• _Prompt_
Can you copy out the records verbatim from the line containing "Click blank area left of Generate button" through the line containing "Looking at the screenshot, I should (702, 793).", including both of those lines? Leave the pictures out of your answer.

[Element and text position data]
_ _ _ _ _
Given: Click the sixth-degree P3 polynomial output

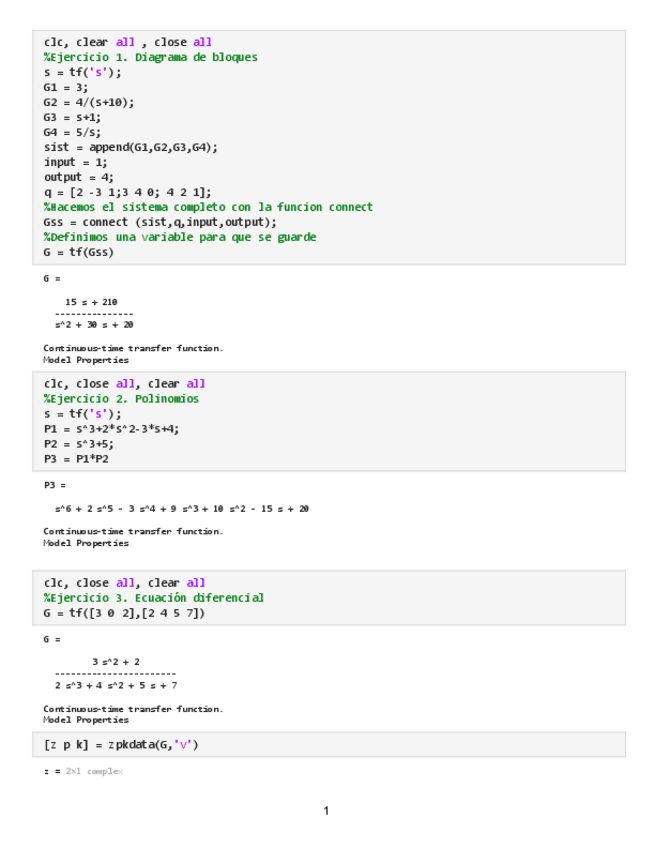Looking at the screenshot, I should 182,509.
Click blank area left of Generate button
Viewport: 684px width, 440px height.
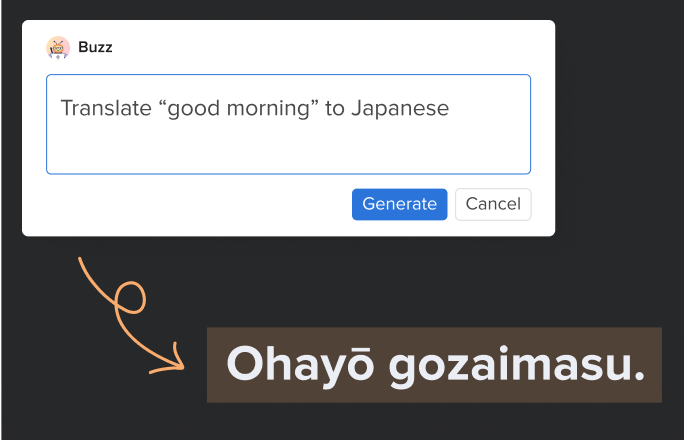click(x=188, y=204)
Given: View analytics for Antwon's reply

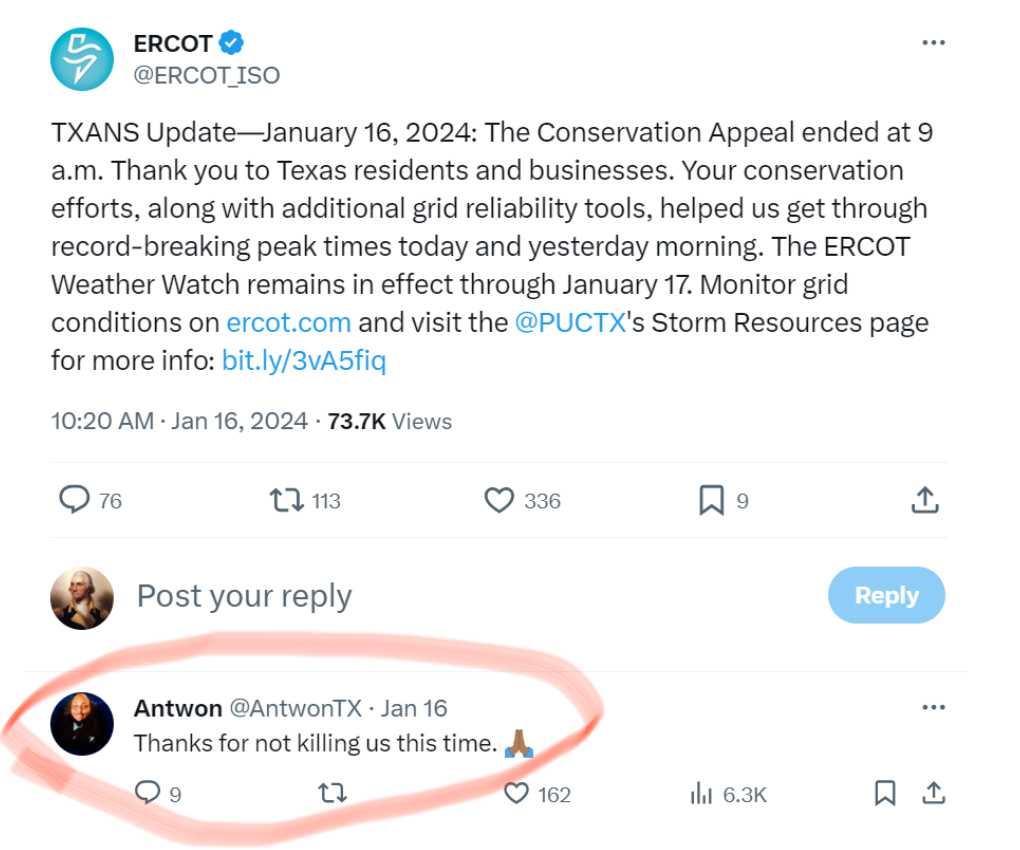Looking at the screenshot, I should (702, 793).
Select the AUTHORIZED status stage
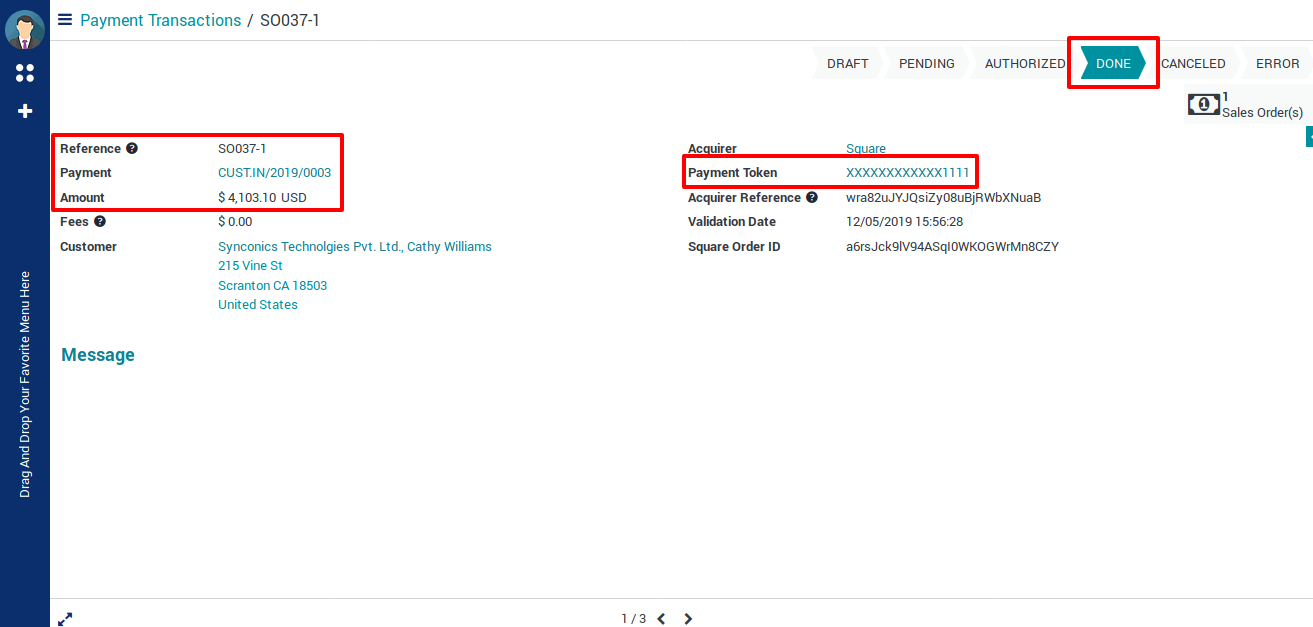Image resolution: width=1313 pixels, height=627 pixels. click(x=1024, y=63)
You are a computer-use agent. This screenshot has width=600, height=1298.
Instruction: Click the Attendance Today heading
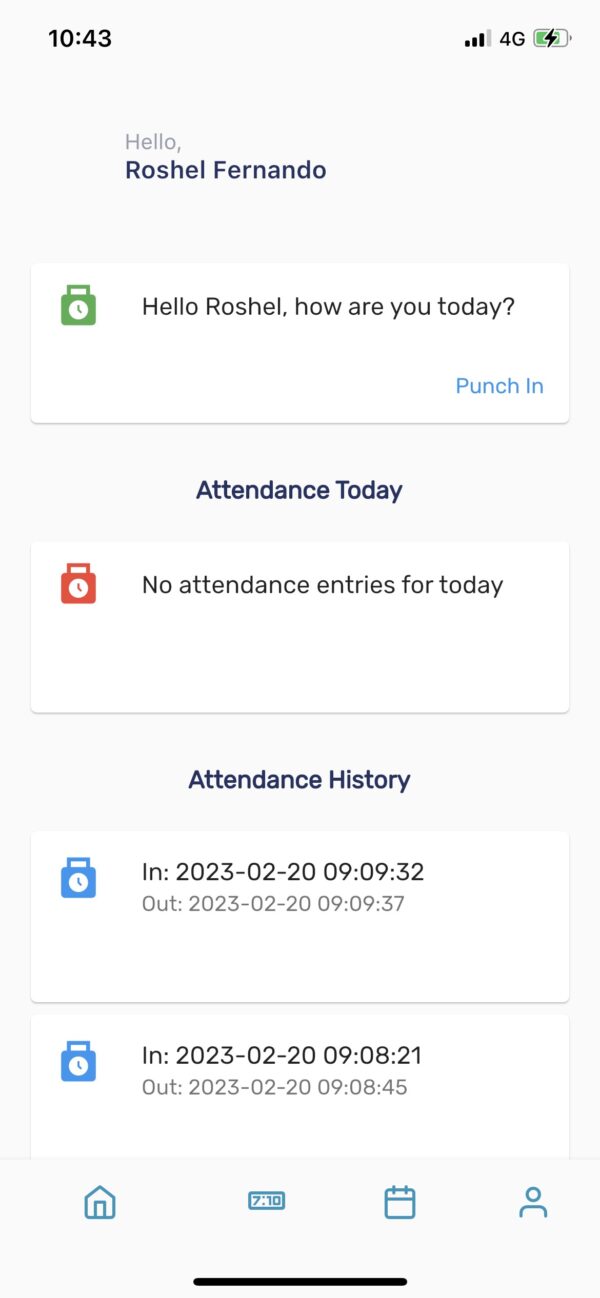[299, 490]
_ _ _ _ _
• _Task output_
Click blank area left of Generate button
Viewport: 684px width, 440px height.
click(x=188, y=204)
Given: View analytics for Antwon's reply

Looking at the screenshot, I should (702, 793).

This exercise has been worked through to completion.